Exercise material =>
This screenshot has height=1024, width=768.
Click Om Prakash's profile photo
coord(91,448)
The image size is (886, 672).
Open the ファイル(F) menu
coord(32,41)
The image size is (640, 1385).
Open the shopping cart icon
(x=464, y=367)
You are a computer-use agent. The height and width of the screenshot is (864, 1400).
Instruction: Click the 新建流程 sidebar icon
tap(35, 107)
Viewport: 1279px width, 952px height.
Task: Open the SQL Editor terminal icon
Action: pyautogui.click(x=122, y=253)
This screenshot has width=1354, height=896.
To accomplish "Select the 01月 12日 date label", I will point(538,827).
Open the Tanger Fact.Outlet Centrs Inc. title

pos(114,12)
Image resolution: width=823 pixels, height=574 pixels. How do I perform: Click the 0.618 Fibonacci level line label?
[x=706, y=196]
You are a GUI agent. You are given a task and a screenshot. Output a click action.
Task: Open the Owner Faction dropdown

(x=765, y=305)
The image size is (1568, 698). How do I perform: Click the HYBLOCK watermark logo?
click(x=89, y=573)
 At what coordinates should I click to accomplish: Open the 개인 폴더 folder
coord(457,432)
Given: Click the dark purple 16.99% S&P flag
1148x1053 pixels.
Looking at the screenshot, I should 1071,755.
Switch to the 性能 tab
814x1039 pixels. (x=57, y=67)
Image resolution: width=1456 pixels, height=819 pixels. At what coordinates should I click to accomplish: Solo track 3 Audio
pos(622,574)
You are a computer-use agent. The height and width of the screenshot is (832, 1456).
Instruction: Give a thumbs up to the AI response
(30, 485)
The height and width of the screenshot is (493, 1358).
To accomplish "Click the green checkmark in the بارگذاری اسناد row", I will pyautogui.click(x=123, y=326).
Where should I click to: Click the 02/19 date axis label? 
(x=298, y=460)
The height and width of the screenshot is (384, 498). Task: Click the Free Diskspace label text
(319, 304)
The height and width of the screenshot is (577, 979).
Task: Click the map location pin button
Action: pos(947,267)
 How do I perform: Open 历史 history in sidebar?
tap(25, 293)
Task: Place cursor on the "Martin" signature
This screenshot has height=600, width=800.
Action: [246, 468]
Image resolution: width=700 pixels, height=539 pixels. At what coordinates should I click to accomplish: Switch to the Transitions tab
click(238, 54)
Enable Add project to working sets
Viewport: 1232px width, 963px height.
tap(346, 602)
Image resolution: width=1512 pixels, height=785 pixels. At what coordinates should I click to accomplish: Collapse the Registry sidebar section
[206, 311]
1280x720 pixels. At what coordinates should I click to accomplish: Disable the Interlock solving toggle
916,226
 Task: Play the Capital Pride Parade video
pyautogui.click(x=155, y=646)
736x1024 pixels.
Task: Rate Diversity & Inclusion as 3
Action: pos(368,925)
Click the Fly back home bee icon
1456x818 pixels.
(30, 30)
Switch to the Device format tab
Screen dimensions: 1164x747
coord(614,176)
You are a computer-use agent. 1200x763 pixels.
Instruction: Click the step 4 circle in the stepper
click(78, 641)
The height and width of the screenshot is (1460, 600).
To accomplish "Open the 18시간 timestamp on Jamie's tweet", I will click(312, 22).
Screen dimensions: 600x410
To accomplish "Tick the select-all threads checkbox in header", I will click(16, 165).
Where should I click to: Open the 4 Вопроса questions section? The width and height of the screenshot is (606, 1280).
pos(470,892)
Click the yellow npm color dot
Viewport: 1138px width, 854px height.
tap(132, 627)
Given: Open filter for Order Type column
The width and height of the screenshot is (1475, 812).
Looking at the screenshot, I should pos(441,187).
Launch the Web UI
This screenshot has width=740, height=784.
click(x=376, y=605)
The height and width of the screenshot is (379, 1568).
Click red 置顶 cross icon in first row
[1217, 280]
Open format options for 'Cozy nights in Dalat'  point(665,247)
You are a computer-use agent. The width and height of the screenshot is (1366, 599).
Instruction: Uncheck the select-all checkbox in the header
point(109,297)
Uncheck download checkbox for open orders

Exercise brief =>
Reproduce every row above verbatim, keeping each character and line unchanged.

Response to the task =>
This screenshot has height=1024, width=768.
Click Om Prakash's profile photo
coord(91,448)
The image size is (886, 672).
Open the ファイル(F) menu
coord(32,41)
The image size is (640, 1385).
Open the shopping cart icon
(x=464, y=367)
You are a computer-use agent. The height and width of the screenshot is (864, 1400).
Instruction: Click the 新建流程 sidebar icon
tap(35, 107)
Viewport: 1279px width, 952px height.
Task: Open the SQL Editor terminal icon
Action: pyautogui.click(x=122, y=253)
This screenshot has width=1354, height=896.
To accomplish "Select the 01月 12日 date label", I will point(538,827).
Open the Tanger Fact.Outlet Centrs Inc. title

pos(114,12)
Image resolution: width=823 pixels, height=574 pixels. How do I perform: Click the 0.618 Fibonacci level line label?
[x=706, y=196]
You are a GUI agent. You are given a task and a screenshot. Output a click action.
Task: Open the Owner Faction dropdown

(x=765, y=305)
The image size is (1568, 698). How do I perform: Click the HYBLOCK watermark logo?
click(x=89, y=573)
 At what coordinates should I click to accomplish: Open the 개인 폴더 folder
coord(457,432)
Given: Click the dark purple 16.99% S&P flag
1148x1053 pixels.
Looking at the screenshot, I should 1071,755.
Switch to the 性能 tab
814x1039 pixels. (x=57, y=67)
Image resolution: width=1456 pixels, height=819 pixels. At what coordinates should I click to accomplish: Solo track 3 Audio
pos(622,574)
You are a computer-use agent. The height and width of the screenshot is (832, 1456).
Instruction: Give a thumbs up to the AI response
(30, 485)
The height and width of the screenshot is (493, 1358).
To accomplish "Click the green checkmark in the بارگذاری اسناد row", I will pyautogui.click(x=123, y=326).
Where should I click to: Click the 02/19 date axis label? 
(x=298, y=460)
The height and width of the screenshot is (384, 498). Task: Click the Free Diskspace label text
(319, 304)
The height and width of the screenshot is (577, 979).
Task: Click the map location pin button
Action: pos(947,267)
 How do I perform: Open 历史 history in sidebar?
tap(25, 293)
Task: Place cursor on the "Martin" signature
This screenshot has height=600, width=800.
Action: [246, 468]
Image resolution: width=700 pixels, height=539 pixels. At what coordinates should I click to accomplish: Switch to the Transitions tab
click(238, 54)
Enable Add project to working sets
Viewport: 1232px width, 963px height.
tap(346, 602)
Image resolution: width=1512 pixels, height=785 pixels. At what coordinates should I click to accomplish: Collapse the Registry sidebar section
[206, 311]
1280x720 pixels. At what coordinates should I click to accomplish: Disable the Interlock solving toggle
916,226
 Task: Play the Capital Pride Parade video
pyautogui.click(x=155, y=646)
736x1024 pixels.
Task: Rate Diversity & Inclusion as 3
Action: pos(368,925)
Click the Fly back home bee icon
1456x818 pixels.
(30, 30)
Switch to the Device format tab
Screen dimensions: 1164x747
coord(614,176)
You are a computer-use agent. 1200x763 pixels.
Instruction: Click the step 4 circle in the stepper
click(78, 641)
The height and width of the screenshot is (1460, 600).
To accomplish "Open the 18시간 timestamp on Jamie's tweet", I will click(312, 22).
Screen dimensions: 600x410
To accomplish "Tick the select-all threads checkbox in header", I will click(16, 165).
Where should I click to: Open the 4 Вопроса questions section? The width and height of the screenshot is (606, 1280).
pos(470,892)
Click the yellow npm color dot
Viewport: 1138px width, 854px height.
tap(132, 627)
Given: Open filter for Order Type column
The width and height of the screenshot is (1475, 812).
Looking at the screenshot, I should pos(441,187).
Launch the Web UI
This screenshot has width=740, height=784.
click(x=376, y=605)
The height and width of the screenshot is (379, 1568).
Click red 置顶 cross icon in first row
[1217, 280]
Open format options for 'Cozy nights in Dalat'  point(665,247)
You are a computer-use agent. The width and height of the screenshot is (1366, 599).
Instruction: Uncheck the select-all checkbox in the header
point(109,297)
Uncheck download checkbox for open orders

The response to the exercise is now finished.